[Screenshot grounding data]
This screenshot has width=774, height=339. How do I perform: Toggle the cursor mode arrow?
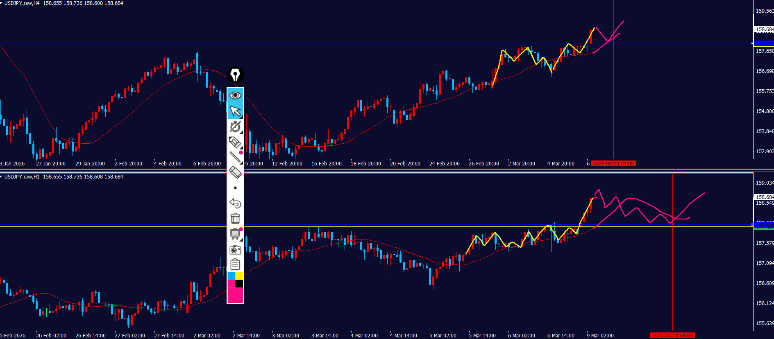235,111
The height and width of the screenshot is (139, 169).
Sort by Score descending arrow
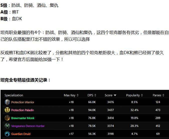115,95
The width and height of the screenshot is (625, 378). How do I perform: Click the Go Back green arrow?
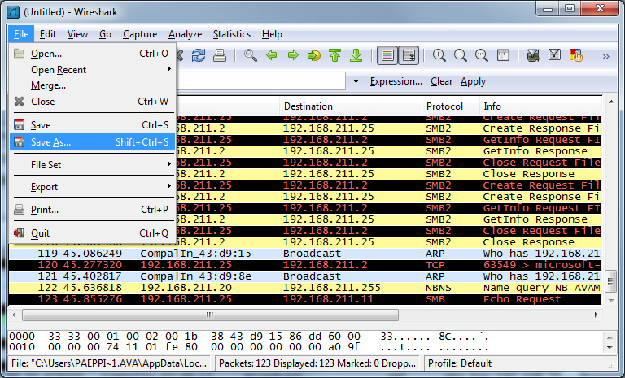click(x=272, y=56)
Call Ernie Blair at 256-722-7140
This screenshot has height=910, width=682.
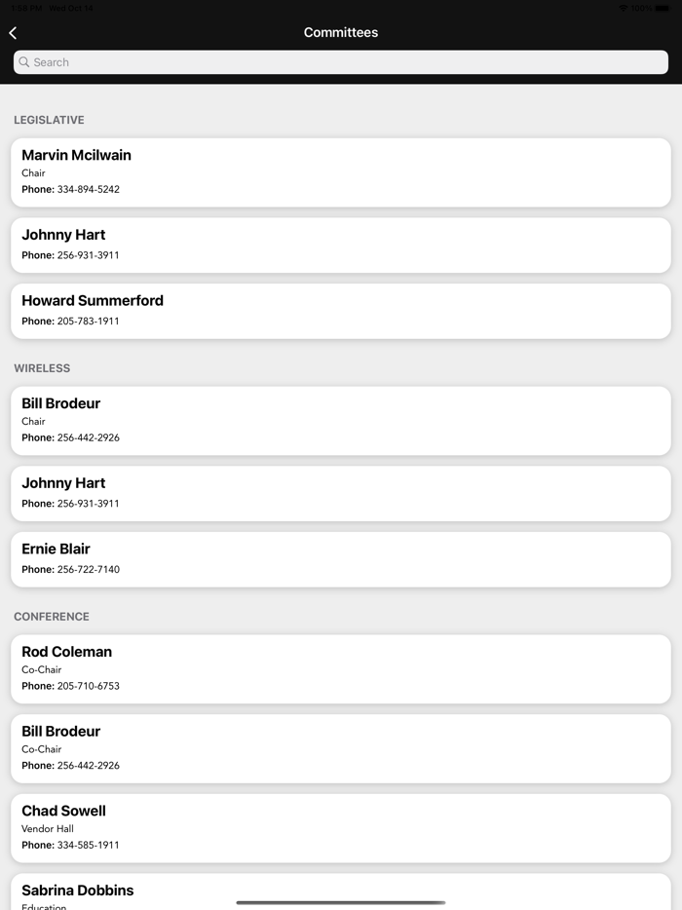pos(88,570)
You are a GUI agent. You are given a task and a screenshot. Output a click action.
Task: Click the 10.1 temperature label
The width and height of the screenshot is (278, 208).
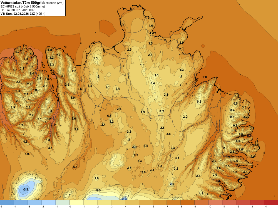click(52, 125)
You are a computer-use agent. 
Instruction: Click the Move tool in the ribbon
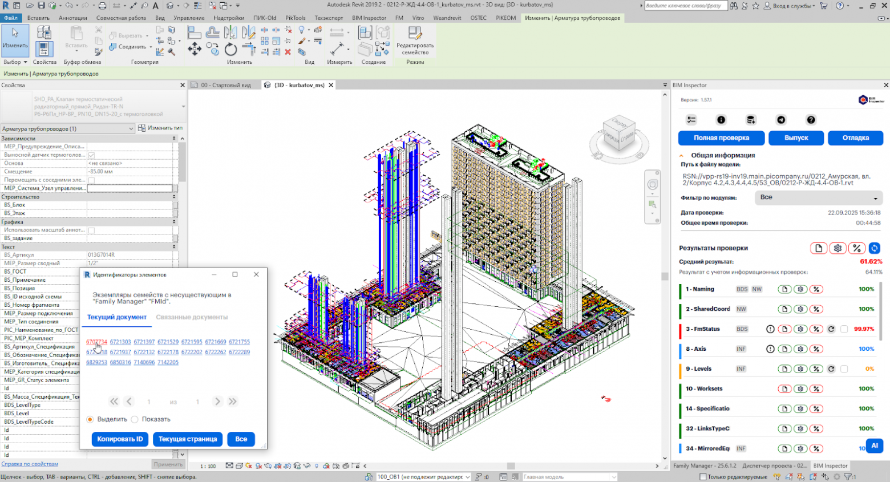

Task statement
In the data above, how many lines contain the word "agent"? Write the number only.

Answer for this exercise
2